- ACTION ITEM -
Exclude images, then output the remaining data verbatim.

- PROVIDED INFORMATION -
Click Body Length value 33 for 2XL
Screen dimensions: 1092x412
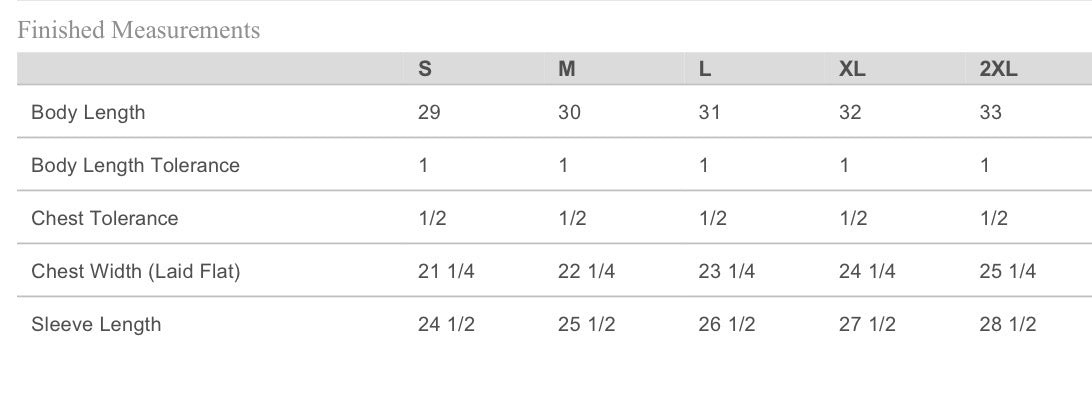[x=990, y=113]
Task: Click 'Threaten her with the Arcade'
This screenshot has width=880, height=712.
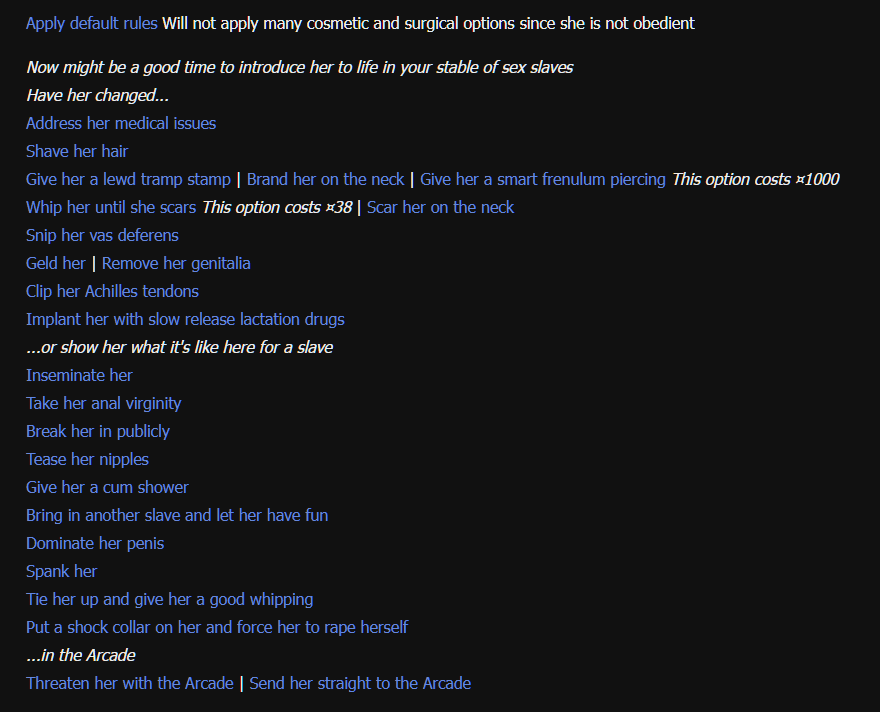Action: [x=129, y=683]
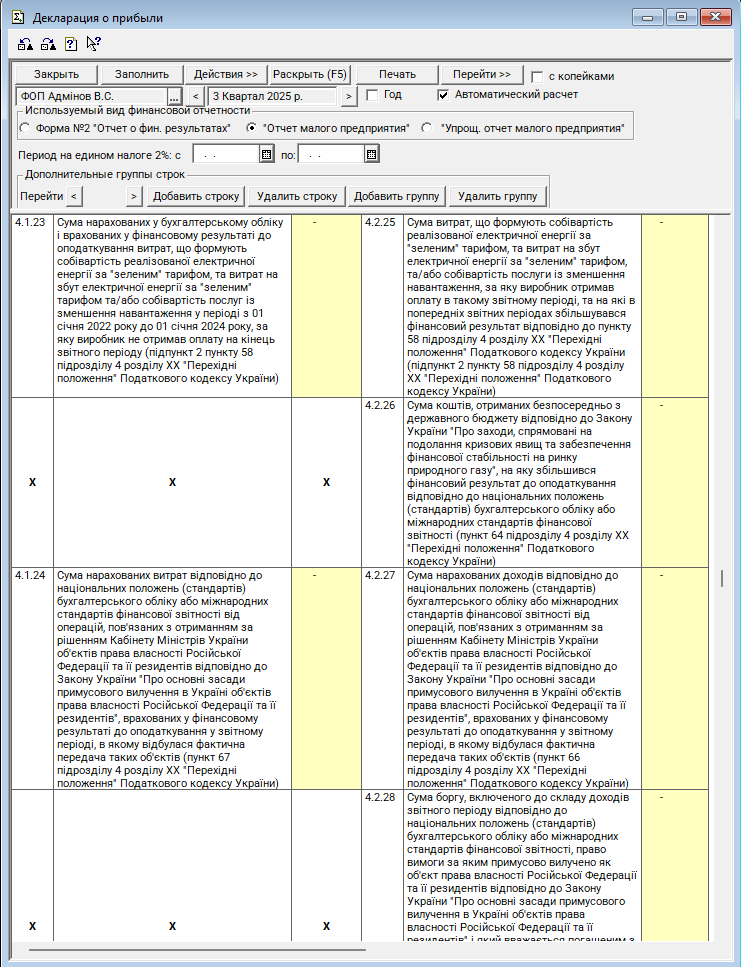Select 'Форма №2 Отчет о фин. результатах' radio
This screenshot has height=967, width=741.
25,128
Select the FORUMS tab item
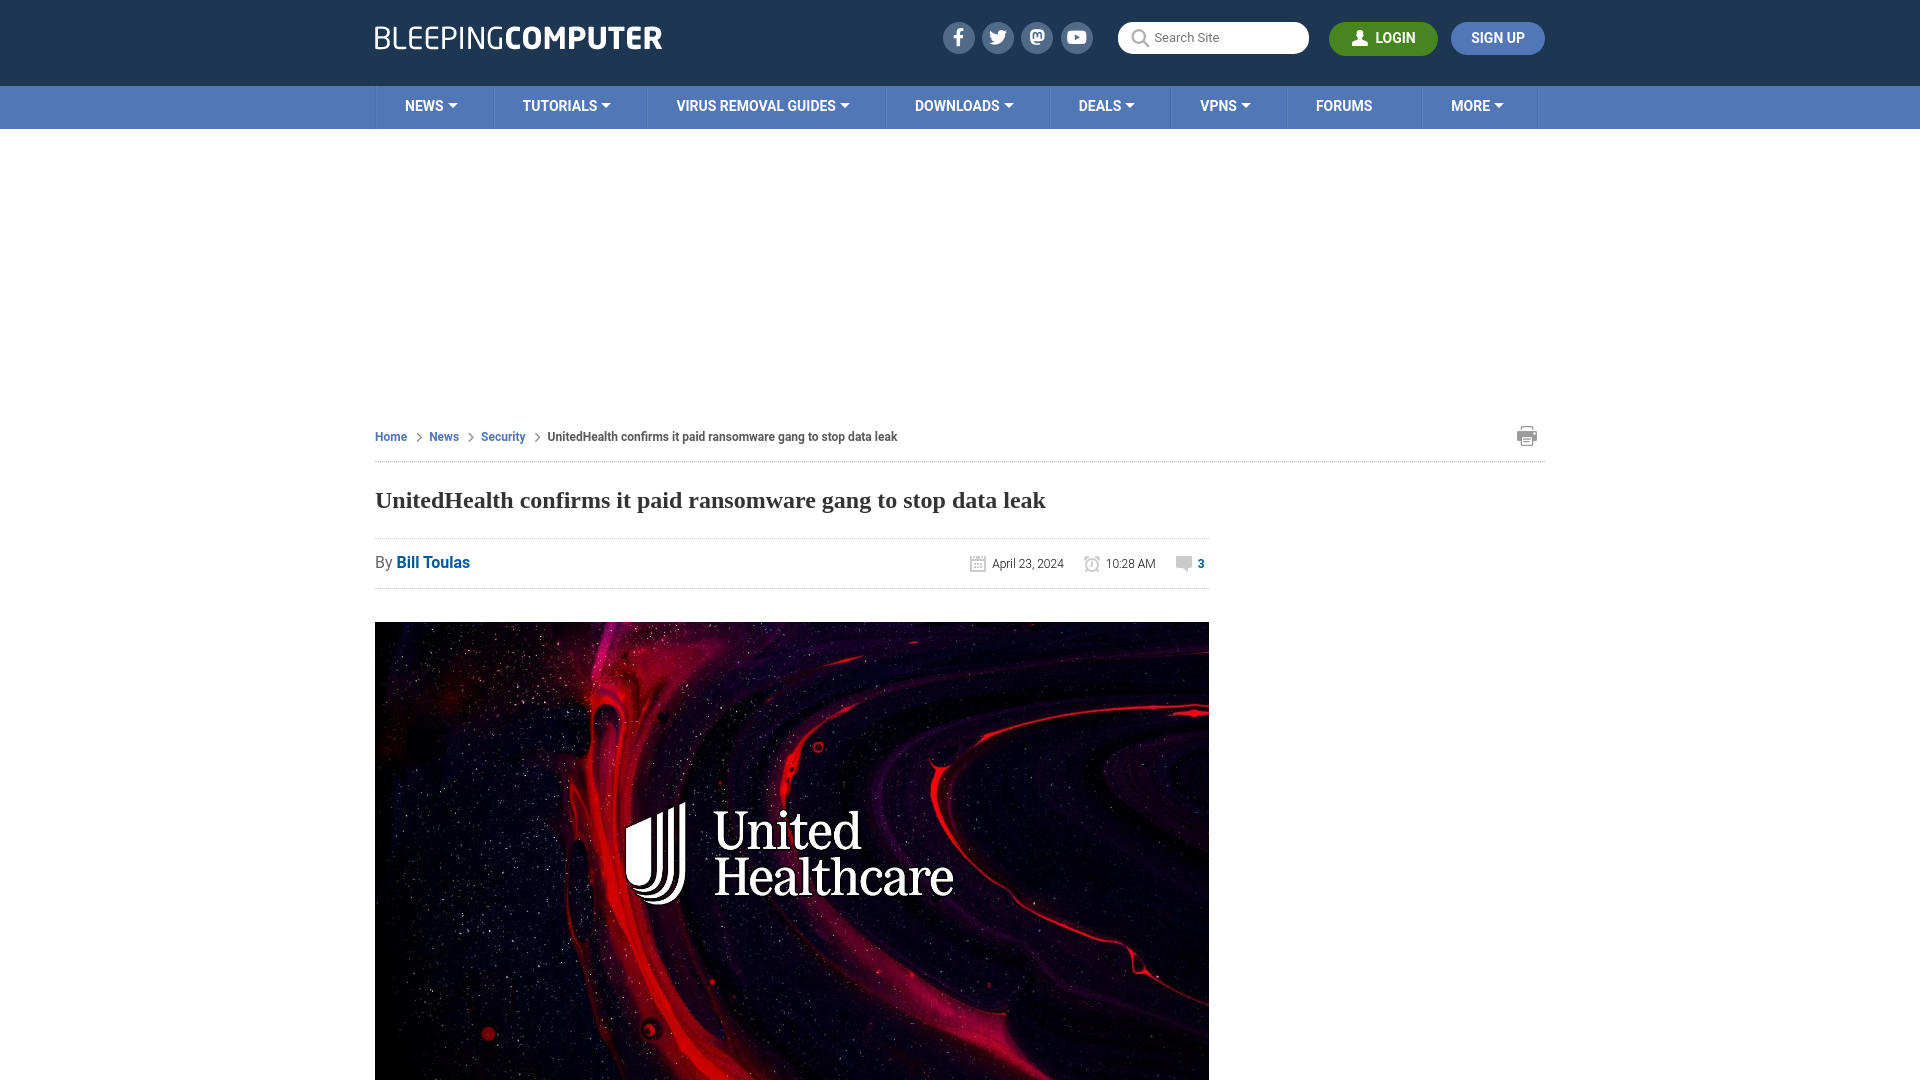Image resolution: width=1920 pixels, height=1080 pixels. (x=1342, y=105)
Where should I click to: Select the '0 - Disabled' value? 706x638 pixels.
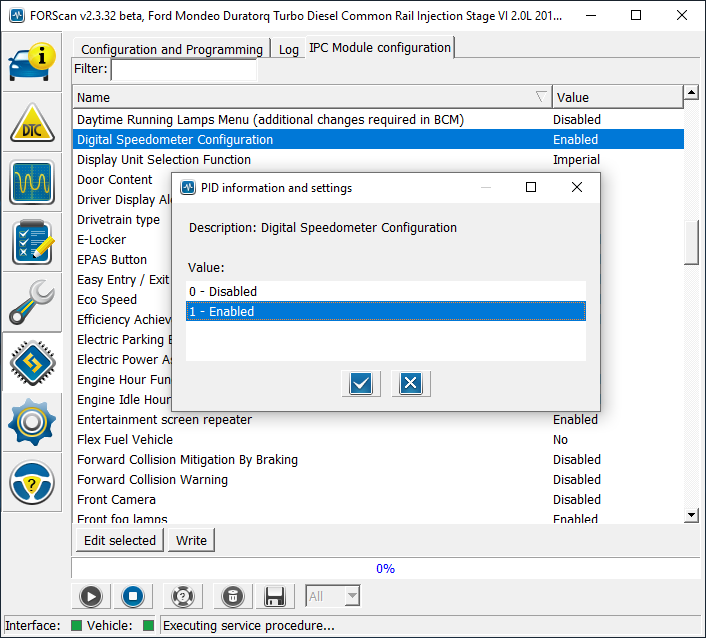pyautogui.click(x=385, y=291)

- TASK SOLUTION -
Click Body Length value 33 for 2XL
Screen dimensions: 1092x412
[x=990, y=113]
Task: Click 'Threaten her with the Arcade'
This screenshot has width=880, height=712.
Action: [x=129, y=683]
Select 'Форма №2 Отчет о фин. результатах' radio
This screenshot has height=967, width=741.
25,128
Select the FORUMS tab item
Image resolution: width=1920 pixels, height=1080 pixels. (x=1342, y=105)
Where should I click to: Select the '0 - Disabled' value? 706x638 pixels.
pyautogui.click(x=385, y=291)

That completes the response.